Prompt: Draw out every line with the word "computer" from the listing below.

Extracted entries:
▬▬▬▬▬▬

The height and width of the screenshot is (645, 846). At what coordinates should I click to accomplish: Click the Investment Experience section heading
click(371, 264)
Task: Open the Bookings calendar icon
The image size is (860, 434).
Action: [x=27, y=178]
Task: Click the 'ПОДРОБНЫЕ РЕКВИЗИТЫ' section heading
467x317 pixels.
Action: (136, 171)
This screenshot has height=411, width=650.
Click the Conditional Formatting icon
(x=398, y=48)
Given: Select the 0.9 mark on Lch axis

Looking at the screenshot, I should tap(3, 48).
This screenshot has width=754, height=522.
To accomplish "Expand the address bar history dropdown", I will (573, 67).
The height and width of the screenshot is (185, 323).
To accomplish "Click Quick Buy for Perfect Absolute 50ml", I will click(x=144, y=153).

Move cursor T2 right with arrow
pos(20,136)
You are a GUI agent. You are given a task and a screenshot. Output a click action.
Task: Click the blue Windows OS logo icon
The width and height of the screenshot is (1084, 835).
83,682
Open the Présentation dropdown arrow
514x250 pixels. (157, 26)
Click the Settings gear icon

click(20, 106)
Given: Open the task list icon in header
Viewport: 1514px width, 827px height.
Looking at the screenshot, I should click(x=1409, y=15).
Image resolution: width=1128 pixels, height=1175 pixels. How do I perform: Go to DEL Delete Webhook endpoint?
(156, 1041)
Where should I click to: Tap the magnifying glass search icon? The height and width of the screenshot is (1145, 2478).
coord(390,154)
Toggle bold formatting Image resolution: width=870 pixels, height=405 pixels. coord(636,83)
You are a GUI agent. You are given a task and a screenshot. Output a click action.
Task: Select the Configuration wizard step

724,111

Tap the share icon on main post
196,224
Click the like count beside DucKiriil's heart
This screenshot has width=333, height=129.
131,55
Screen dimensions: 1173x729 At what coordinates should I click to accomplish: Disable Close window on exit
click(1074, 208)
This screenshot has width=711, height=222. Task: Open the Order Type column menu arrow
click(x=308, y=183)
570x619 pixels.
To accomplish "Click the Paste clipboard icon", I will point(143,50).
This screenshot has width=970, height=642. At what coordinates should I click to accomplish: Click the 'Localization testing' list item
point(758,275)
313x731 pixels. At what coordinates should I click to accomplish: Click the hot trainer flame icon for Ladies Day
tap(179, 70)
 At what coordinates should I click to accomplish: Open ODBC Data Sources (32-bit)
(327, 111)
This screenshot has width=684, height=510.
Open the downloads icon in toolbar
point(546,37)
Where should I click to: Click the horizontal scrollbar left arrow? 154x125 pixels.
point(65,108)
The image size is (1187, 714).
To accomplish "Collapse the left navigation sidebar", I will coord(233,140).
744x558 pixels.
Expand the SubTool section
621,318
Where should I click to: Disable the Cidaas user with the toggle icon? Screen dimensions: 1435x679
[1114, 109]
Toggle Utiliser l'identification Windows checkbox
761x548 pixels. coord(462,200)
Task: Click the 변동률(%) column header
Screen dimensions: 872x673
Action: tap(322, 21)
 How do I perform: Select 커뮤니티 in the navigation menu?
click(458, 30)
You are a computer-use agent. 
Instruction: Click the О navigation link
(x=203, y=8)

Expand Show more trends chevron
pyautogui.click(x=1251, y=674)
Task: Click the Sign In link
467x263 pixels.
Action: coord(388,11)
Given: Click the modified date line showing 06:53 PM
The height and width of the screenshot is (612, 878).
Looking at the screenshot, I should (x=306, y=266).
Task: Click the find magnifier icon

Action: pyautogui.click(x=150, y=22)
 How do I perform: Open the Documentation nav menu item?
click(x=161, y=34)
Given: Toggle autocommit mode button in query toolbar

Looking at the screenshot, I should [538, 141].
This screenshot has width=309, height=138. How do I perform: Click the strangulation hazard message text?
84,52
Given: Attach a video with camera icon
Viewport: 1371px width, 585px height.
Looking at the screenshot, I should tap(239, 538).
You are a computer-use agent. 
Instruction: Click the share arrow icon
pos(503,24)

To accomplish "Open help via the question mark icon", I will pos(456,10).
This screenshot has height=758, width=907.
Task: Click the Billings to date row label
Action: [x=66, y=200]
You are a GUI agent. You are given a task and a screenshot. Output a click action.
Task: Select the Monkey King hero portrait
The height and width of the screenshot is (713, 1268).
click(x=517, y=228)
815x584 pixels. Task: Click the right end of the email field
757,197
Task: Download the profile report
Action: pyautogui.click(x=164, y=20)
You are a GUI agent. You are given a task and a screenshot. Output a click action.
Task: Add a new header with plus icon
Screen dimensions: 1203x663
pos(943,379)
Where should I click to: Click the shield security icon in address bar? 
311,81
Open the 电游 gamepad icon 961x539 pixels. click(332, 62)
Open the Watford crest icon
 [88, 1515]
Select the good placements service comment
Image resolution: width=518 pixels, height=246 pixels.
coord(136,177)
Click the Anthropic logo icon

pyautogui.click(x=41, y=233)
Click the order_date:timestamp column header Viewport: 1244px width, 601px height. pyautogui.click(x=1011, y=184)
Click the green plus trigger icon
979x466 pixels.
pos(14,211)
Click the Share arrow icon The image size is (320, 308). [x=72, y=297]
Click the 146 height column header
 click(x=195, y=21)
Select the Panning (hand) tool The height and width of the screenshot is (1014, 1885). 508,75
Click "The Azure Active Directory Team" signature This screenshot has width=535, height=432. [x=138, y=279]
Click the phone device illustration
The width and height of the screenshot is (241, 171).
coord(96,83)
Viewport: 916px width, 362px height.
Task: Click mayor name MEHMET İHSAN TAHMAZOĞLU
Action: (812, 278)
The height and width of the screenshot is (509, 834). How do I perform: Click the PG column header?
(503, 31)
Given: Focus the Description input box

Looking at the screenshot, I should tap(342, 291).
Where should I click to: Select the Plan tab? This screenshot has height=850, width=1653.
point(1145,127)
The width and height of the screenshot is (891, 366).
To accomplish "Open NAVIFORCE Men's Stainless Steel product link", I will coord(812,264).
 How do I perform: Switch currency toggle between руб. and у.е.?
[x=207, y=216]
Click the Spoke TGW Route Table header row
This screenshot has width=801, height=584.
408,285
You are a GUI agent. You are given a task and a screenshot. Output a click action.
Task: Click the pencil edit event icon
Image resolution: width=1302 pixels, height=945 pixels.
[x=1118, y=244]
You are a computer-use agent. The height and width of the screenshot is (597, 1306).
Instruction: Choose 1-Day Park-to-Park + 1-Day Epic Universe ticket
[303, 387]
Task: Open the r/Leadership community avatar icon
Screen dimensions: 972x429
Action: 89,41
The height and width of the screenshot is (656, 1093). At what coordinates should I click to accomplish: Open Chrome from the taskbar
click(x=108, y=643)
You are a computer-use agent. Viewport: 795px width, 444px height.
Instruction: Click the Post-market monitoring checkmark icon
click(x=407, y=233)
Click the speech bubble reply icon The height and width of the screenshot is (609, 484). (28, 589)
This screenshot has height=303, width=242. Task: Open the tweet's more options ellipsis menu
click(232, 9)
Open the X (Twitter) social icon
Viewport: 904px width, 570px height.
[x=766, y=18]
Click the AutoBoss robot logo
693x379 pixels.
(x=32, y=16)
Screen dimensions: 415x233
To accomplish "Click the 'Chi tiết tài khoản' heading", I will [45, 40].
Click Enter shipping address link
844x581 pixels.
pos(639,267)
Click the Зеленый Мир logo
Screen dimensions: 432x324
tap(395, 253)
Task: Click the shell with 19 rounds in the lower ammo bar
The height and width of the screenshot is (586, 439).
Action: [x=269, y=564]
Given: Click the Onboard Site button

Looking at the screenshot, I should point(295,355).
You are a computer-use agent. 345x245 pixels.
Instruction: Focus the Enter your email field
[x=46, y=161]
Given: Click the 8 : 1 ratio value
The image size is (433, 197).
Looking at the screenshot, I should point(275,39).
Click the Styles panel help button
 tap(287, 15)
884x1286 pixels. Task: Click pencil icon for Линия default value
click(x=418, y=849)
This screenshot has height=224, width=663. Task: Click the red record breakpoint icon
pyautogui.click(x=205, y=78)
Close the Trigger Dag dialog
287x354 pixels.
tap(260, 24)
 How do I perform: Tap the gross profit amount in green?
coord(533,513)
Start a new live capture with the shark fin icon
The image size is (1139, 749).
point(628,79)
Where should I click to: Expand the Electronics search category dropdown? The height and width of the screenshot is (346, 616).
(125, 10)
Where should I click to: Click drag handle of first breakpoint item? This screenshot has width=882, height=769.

▬▬▬▬▬▬

Exercise result:
You are a computer-use agent. 
You are a computer-use agent. 
You are a computer-use agent. The height and width of the screenshot is (597, 1306).
You are a computer-use agent. Viewport: 795px width, 444px height.
You are a computer-use agent. 345x245 pixels.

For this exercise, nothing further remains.